The Easel

2nd November 2021

The Triumph of Rubens

When we think Rubens, we think sensual, fleshy bodies. Yet he was also a scholar and diplomat. An “all-encompassing interest” in the art of antiquity links what otherwise might seem divergent. He admired ancient sculptures and their buff bodies. Alluding to their mythologies in his own art made him seem learned, accomplished. But his exuberant re-working of those ideas makes his work truly his own, “part of his narrative, part of the expression that he’s bringing to these ideas.’

26th October 2021

Hans Holbein’s Portraits Defined—and Immortalized—Tudor England’s Elite

Holbein the Younger lived through the charged politics of the Protestant Reformation. As the leading painter in Henry VIII’s Tudor court, a balanced deference was required to both Church and State. His most famous works, portraits of the court’s members, are masterful character studies, full of symbolism and psychological insight. They were also a balancing act – flattery versus truth, professional identity versus the person. Says one writer, Holbein was a “political artist to the tip of his brush”.

Suzanne Valadon: Model, Painter, Rebel at the Barnes Foundation

In the late 19th century, artist’s models were not taken too seriously. Valadon overcame this prejudice – and her working-class background – to become a notable realist painter. Her modern appeal comes from her psychologically insightful portrayal of people – often women – as capable individuals, rather than passive figures. She revealed the domestic realm, says one critic, “beyond the expectations of bourgeois propriety … [an explorer] of interior space”.

Sword fights on canvas: Georges Mathieu at Perrotin and Nahmad Contemporary

Postwar European abstraction leaned toward the geometric which didn’t enthuse Mathieu.
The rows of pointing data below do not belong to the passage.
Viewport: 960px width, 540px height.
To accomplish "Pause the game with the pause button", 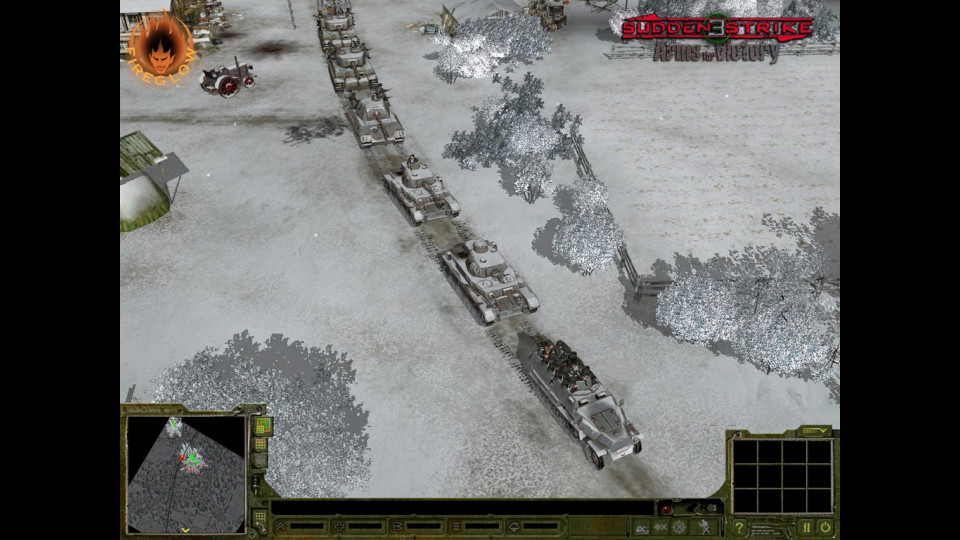I will point(807,527).
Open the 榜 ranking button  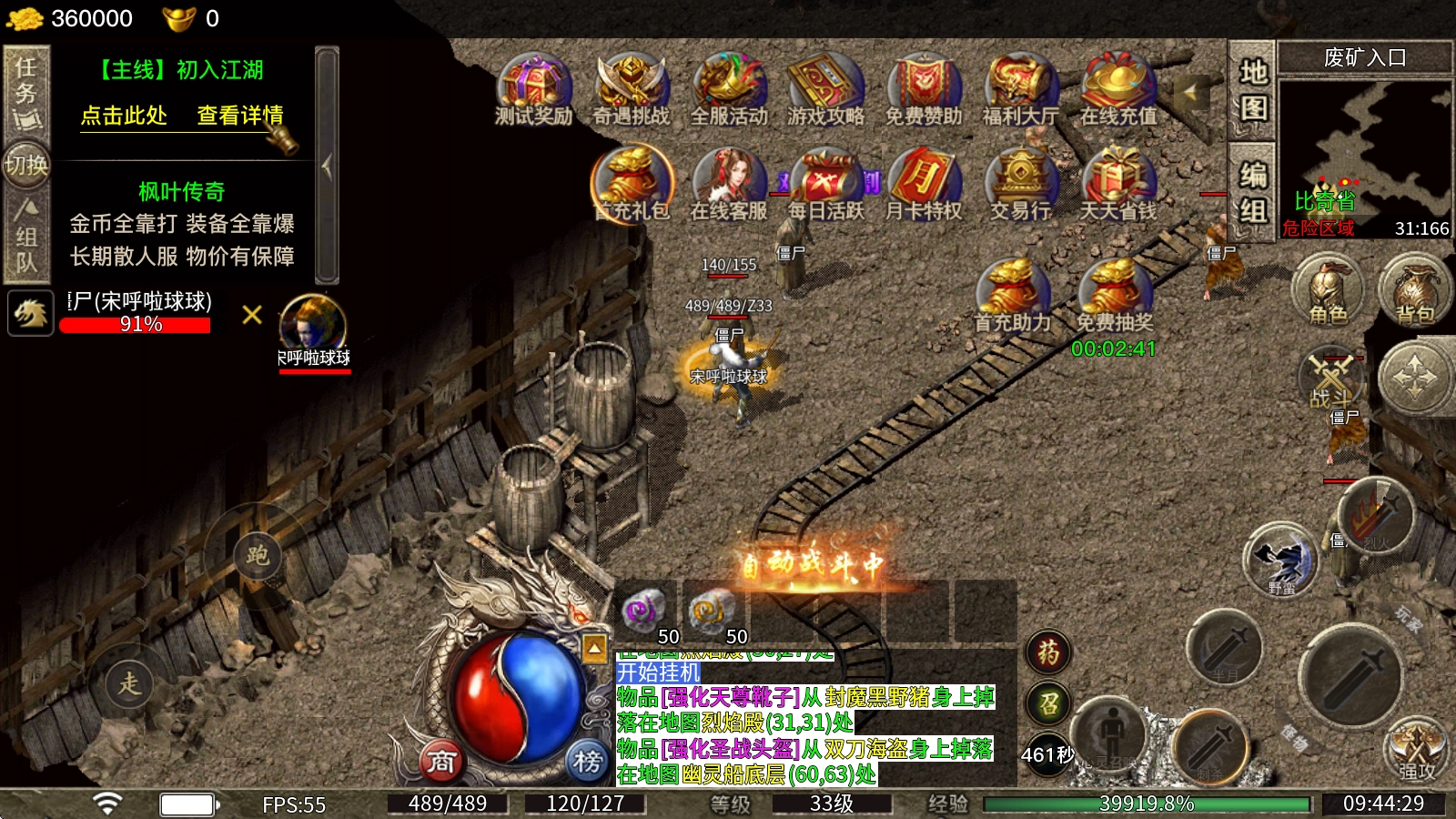click(587, 761)
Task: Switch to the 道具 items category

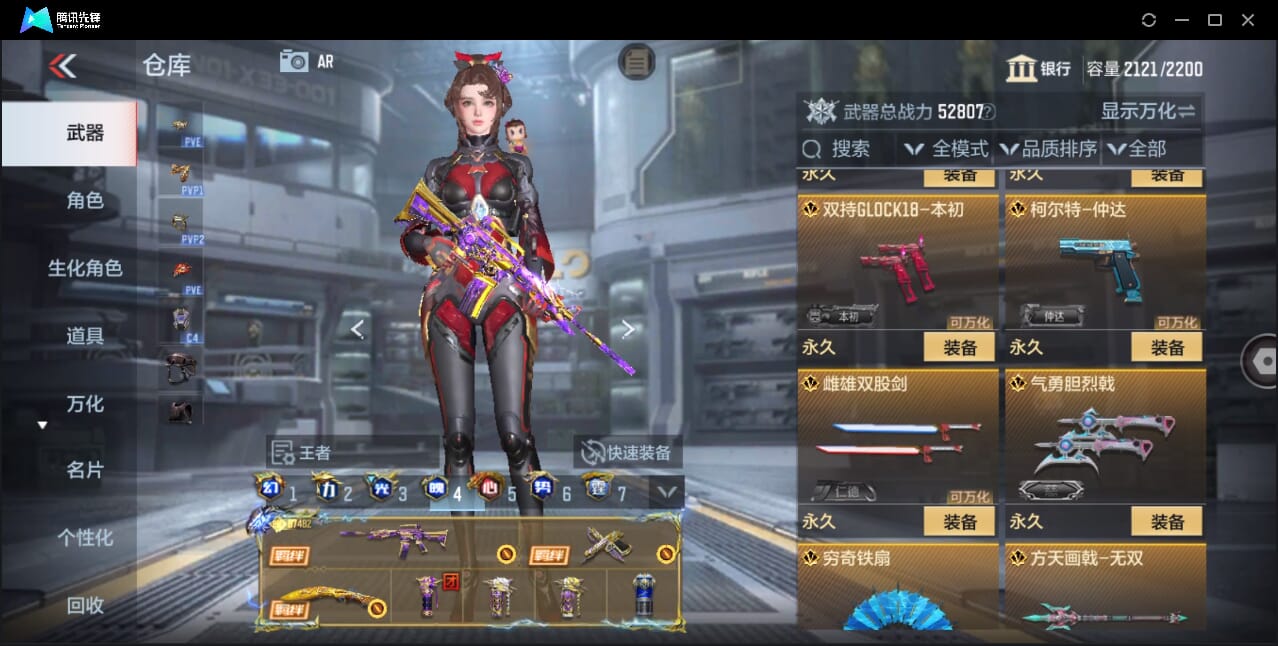Action: (84, 336)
Visiting New York, he met Pollock and others who, like himself, were exploring gestural abstraction. Thus encouraged, Mathieu built his career on flamboyant gestural paintings, executed at top speed. A revealed liking for painting for an audience did not enhance his reputation. Neither does it diminish his role in pioneering a European expression of “testosterone-driven, postwar angst”.